The fifth point asserts that the trial court erred in appointing a receiver of the furniture in the several apartments because the undisputed evidence showed that defendant is entitled to the exclusive possession as against plaintiffs, such furniture being the community property of herself and her deceased husband, and she being the owner of an undivided one-half interest therein and being entitled to claim the remaining one-half interest because of the exemption laws and insolvency of the estate of Eli Horn, deceased, or she was entitled to the possession of same because of her widow's rights and equities.

We see no merit in this contention as it appears to us that the rights of these surviving children are as sacred as those of this surviving wife — the children's step-mother — and these several rights can and should be adjusted at a final hearing on the merits.
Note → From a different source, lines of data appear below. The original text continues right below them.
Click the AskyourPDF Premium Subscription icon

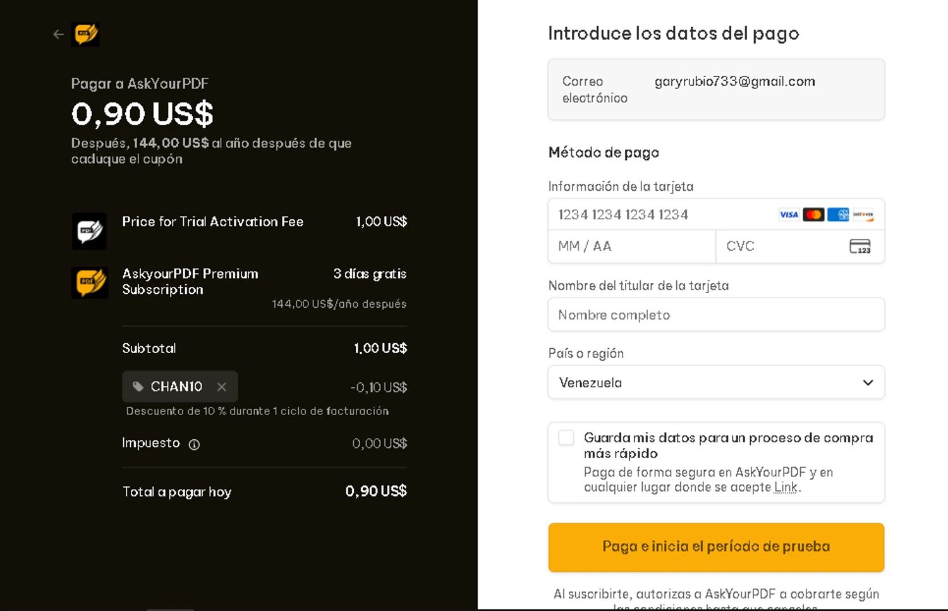coord(89,282)
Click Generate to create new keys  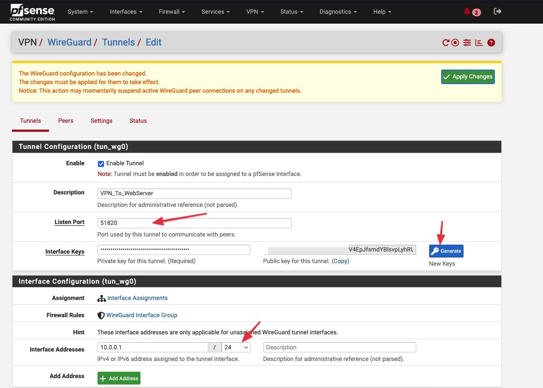coord(446,251)
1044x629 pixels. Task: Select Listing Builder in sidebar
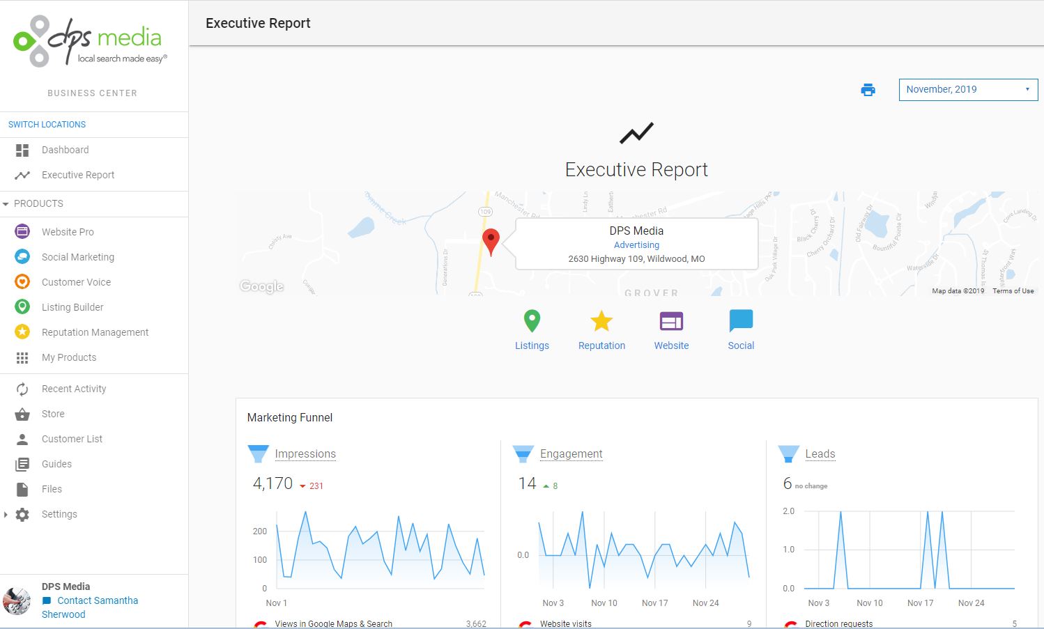72,307
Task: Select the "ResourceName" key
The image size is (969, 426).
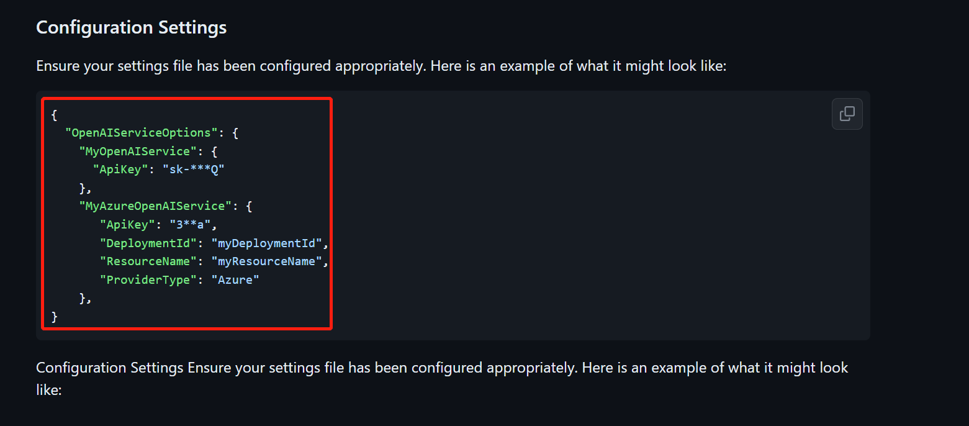Action: click(148, 261)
The sixth point contends that because valuable improvements were made by her and her deceased husband, enhancing the value of the property, she has an equitable right, lien and interest and the trial court erred in taking possession from her by appointing a receiver to take charge.

A claim for improvements made in good faith is not a right, title or interest in the land; it is a claim against the estate and may be found and the rights of the claimant adjusted as that of any other creditor. Dakan v. Dakan, 125 Tex. 305, 83 S.W.2d 620.

The seventh point contends that the evidence is insufficient to warrant the trial court in applying so harsh a remedy as the appointment of a receiver.

The record discloses that the estate inherited from the plaintiffs' deceased mother, whatever disposition there may be of the deceased father's estate under his will, if finally probated, or under the laws of descent and distribution, and the rights of the defendant are bound up in such a manner that it is but just and equitable that no one of the contesting parties be given the exclusive right of possession of the property and the collection of the rents therefrom, but that the trial court, in the exercise of the discretion lodged in such court, had the right and power to appoint a receiver to take charge of the property pending a final hearing and judgment between the parties.

Murphey v. Murphey, 131 S.W.2d 158, opinion by Mr. Justice Alexander, speaking for the Waco Court of Civil Appeals, discusses the rights of a surviving wife in a case "on all fours" with the case at bar.

Appellant, in challenging the right of the trial court to appoint a receiver in a case where the circumstances are as here disclosed, is in error.

We see no such distinction between the case at bar and the principles announced in West v. Hermann, 47 Tex. Civ. App. 131, *Page 159 104 S.W. 428, and in Gilmer v. Ferguson, Tex. Civ. App. 148 S.W.2d 984. See also Griggs v. Brewster, 122 Tex. 588, 62 S.W.2d 980, and Richardson v. McCloskey et al., Tex. Civ. App. 228 S.W. 323, writ dismissed.

Finding no reversible error, the judgment is affirmed.